Solve the systems.
a) $$\left . \begin{array}{rcl} 2 \log x-3\log y&=&1 \\ \log x+\log y &=&3\end{array}\right \} $$
b) $$\left . \begin{array}{rcl}\log x + \log y &=&\log 100- \log 10 \\ x+ y &=&7\end{array}\right \} $$
Development:
a) The two equations of the system are logarithmic, so we can use the elimination method.
We can multiply the second equation by $$3$$ and then add the first one, with which we eliminate $$y$$: $$$3\cdot[\log x+\log y=3] \Rightarrow 3\log x+3\log y=9$$$ $$$ + \left[\begin{array}{r} 2\log x-3\log y = 1 \\ \underline{3\log x+3\log y =9} \\ 5\log x+0 =10 \end{array}\right]$$$ The resultant equation allows us to find the value of $$x$$: $$$5\log x=10 \Rightarrow \log x=\dfrac{10}{5}=2 \Rightarrow x=10^2=100$$$ Once we know the value of $$x$$, we can replace it into the first equation to find $$y$$: $$$2\log 100-3\log y=1 \Rightarrow 2\cdot2-3\log y=1 \Rightarrow 4-3\log y=1 \Rightarrow -3\log y=1-4 \Rightarrow$$$ $$$\Rightarrow -3\log y=-3 \Rightarrow \log y=\dfrac{-3}{-3}=1 \Rightarrow y=10^1=10$$$
b) In the second case there is one of the equations that is not logarithmic, so the replacement method will be applied. But, first,wewant toget rid of the logarithms of the first equation: $$$\log x + \log y =\log 100- \log 10 \Rightarrow \log xy=\log\dfrac{100}{10} \Rightarrow xy=10$$$ The obtained equation is equivalent to the logarithmic one, so we have the equivalent system:
$$\left . \begin{array}{rcl} xy &=&10 \\ x+y &=&7\end{array}\right \} $$
We can obtain $$x$$ in terms of $$y$$ from the first equation: $$$xy=10 \Rightarrow x=\dfrac{10}{y}$$$ Now this expression can be replaced in the second equation: $$$x+y=7 \Rightarrow \dfrac{10}{y}+y=7 \Rightarrow \dfrac{10+y^2}{y}=7 \Rightarrow 10+y^2=7y \Rightarrow y^2-7y+10=0$$$ And we have an equation of second degree that we know how to solve by using the formula: $$$y=\dfrac{7\pm\sqrt{7^2-4\cdot1\cdot10}}{2\cdot1}=\dfrac{7\pm\sqrt{49-40}}{2}=\dfrac{7\pm\sqrt{9}}{2}=\dfrac{7\pm3}{2}$$$ $$$y=\dfrac{7+3}{2}=\dfrac{10}{2}=5 \\ y=\dfrac{7-3}{2}=\dfrac{4}{2}=2$$$ Both solutions are valid in the logarithmic equation, because both $$\log 5$$ and $$\log 2$$ exist. So it will be necessary to look for every value of $$x$$ that corresponds to these two values of $$y$$.

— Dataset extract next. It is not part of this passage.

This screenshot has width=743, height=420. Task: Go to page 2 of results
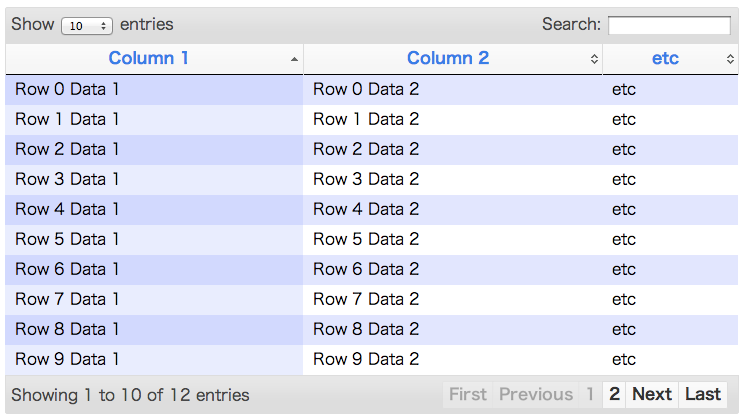614,394
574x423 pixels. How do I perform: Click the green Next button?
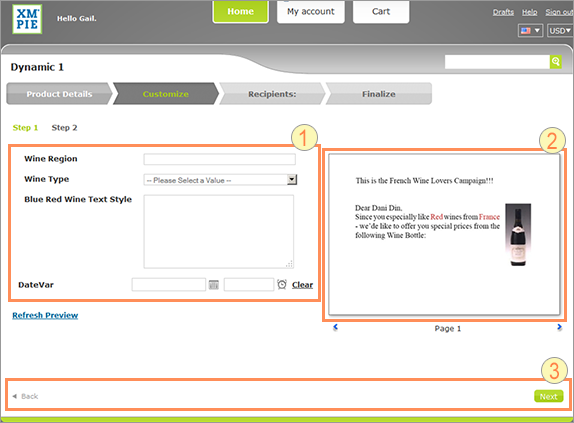548,396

We need to replace $$y$$ into the first equation to obtain the values of $$x$$:
When $$y=5$$: $$$x=7-y \Rightarrow x=7-5=2$$$
When $$y=2$$: $$$x=7-y \Rightarrow x=7-2=5$$$
Solution:
a) $$x=100; \ y=10$$
b) The second equation has two possible solutions: $$x=2; \ y=5$$ and $$x=5; \ y=2$$.